# Spartan 950R sonde locator



## Pipe Rat (Apr 5, 2009)

Does anyone have experience with Spartan's locator? I already tried searching the site so pleeeeze save those comments  

I know the preferred seems to be navitrack. I have no experience locating a camera sonde just utility lines. I have seen the navitrack in use and it will tell you which direction to go, will the spartan do this as well? Is the spartan as accurate? 

Thanks for any input.


----------



## 3Peasdrain (Feb 5, 2010)

*spartan 950*

I think you should talk to your rep have hom come show you how it works i think it comparable to the navitrack.They should have a diagram on how to locate lines in different ways.
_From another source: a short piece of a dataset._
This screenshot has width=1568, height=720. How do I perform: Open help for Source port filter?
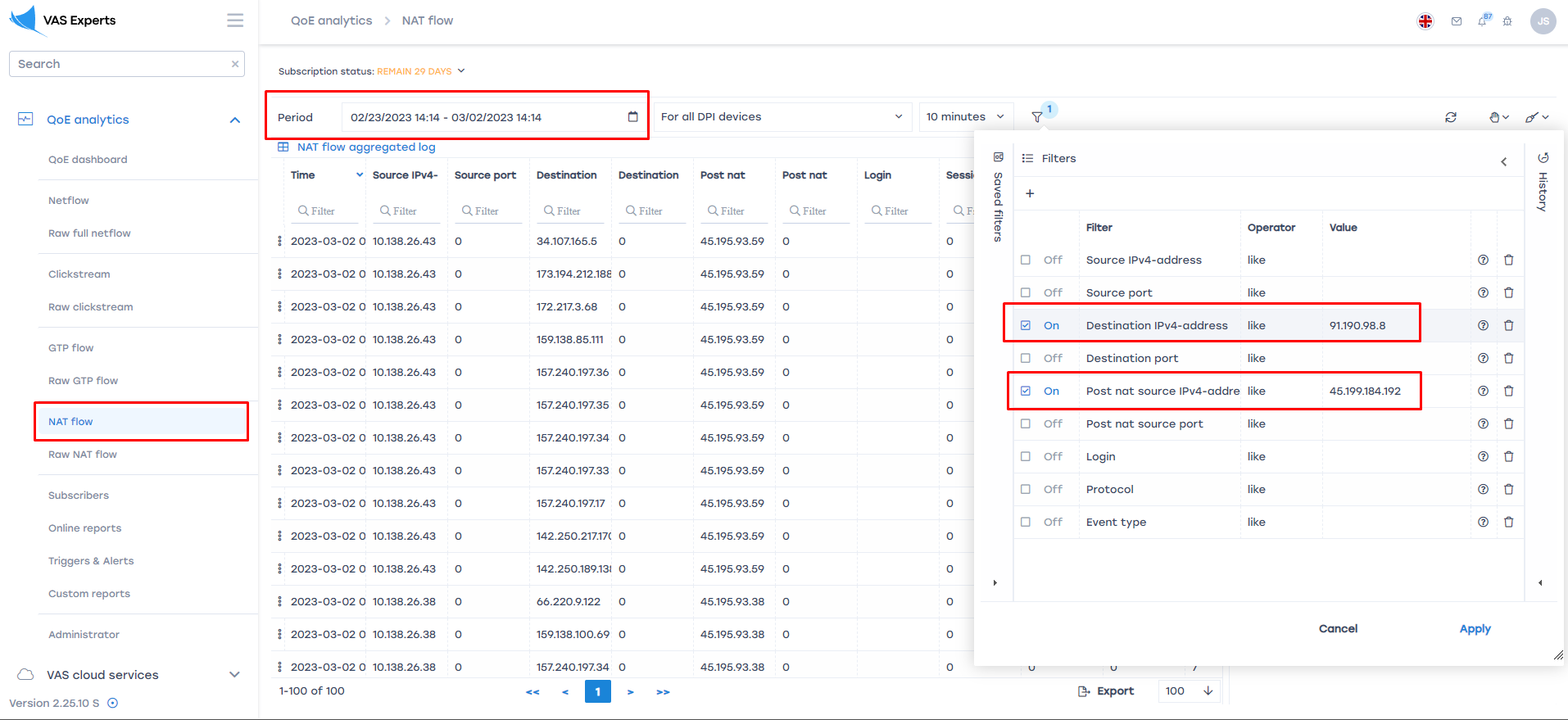click(1483, 292)
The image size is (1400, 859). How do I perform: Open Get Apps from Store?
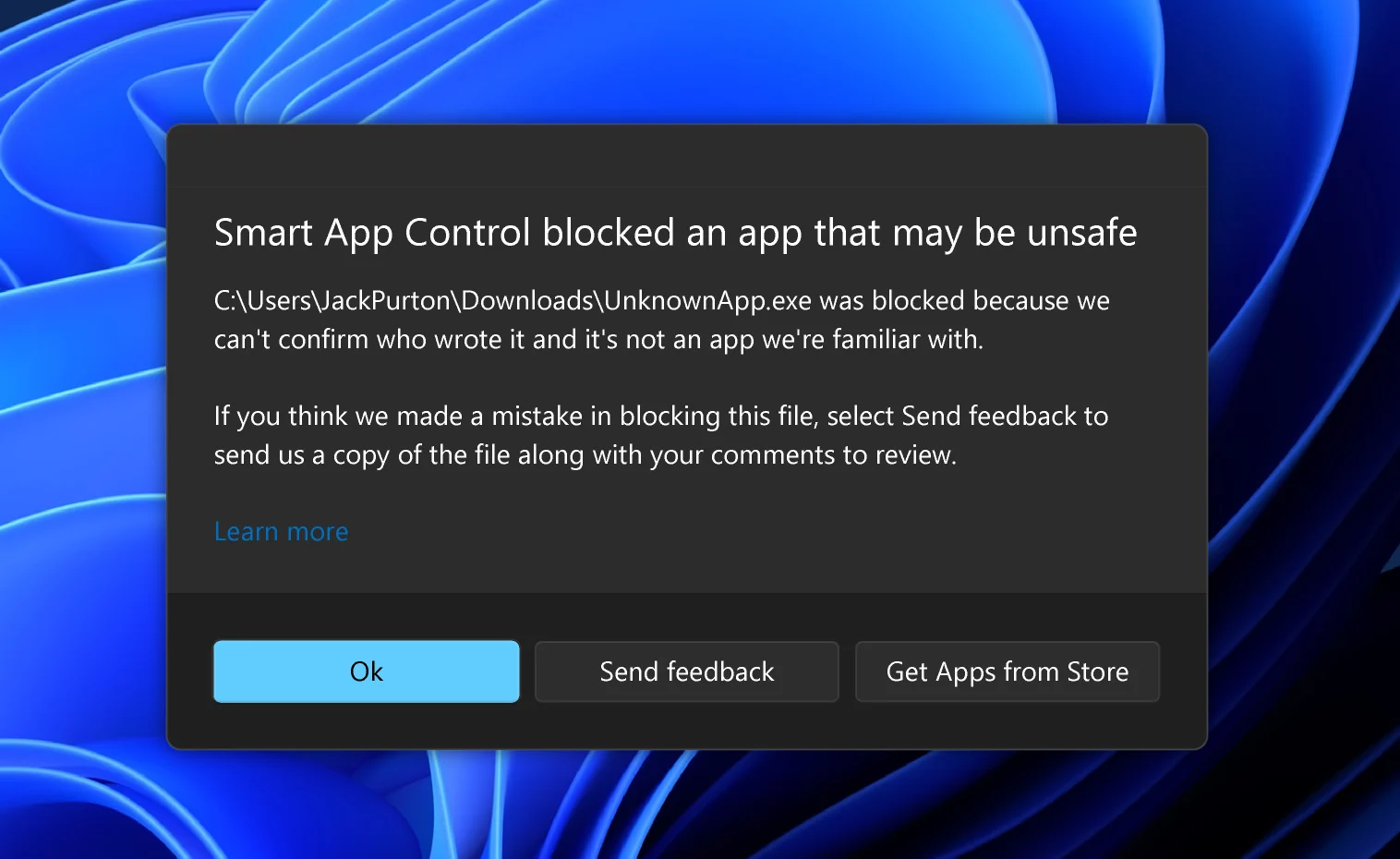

Good luck


----------



## ToUtahNow (Jul 19, 2008)

Pipe Rat said:


> Does anyone have experience with Spartan's locator? I already tried searching the site so pleeeeze save those comments
> 
> I know the preferred seems to be navitrack. I have no experience locating a camera sonde just utility lines. I have seen the navitrack in use and it will tell you which direction to go, will the spartan do this as well? Is the spartan as accurate?
> 
> Thanks for any input.


It's just a re-branded Radio Detection. All of the locators will trace the 512 Sondes. However, I have not used anything but NaviTrack since NaviTrack first came out.

Mark


----------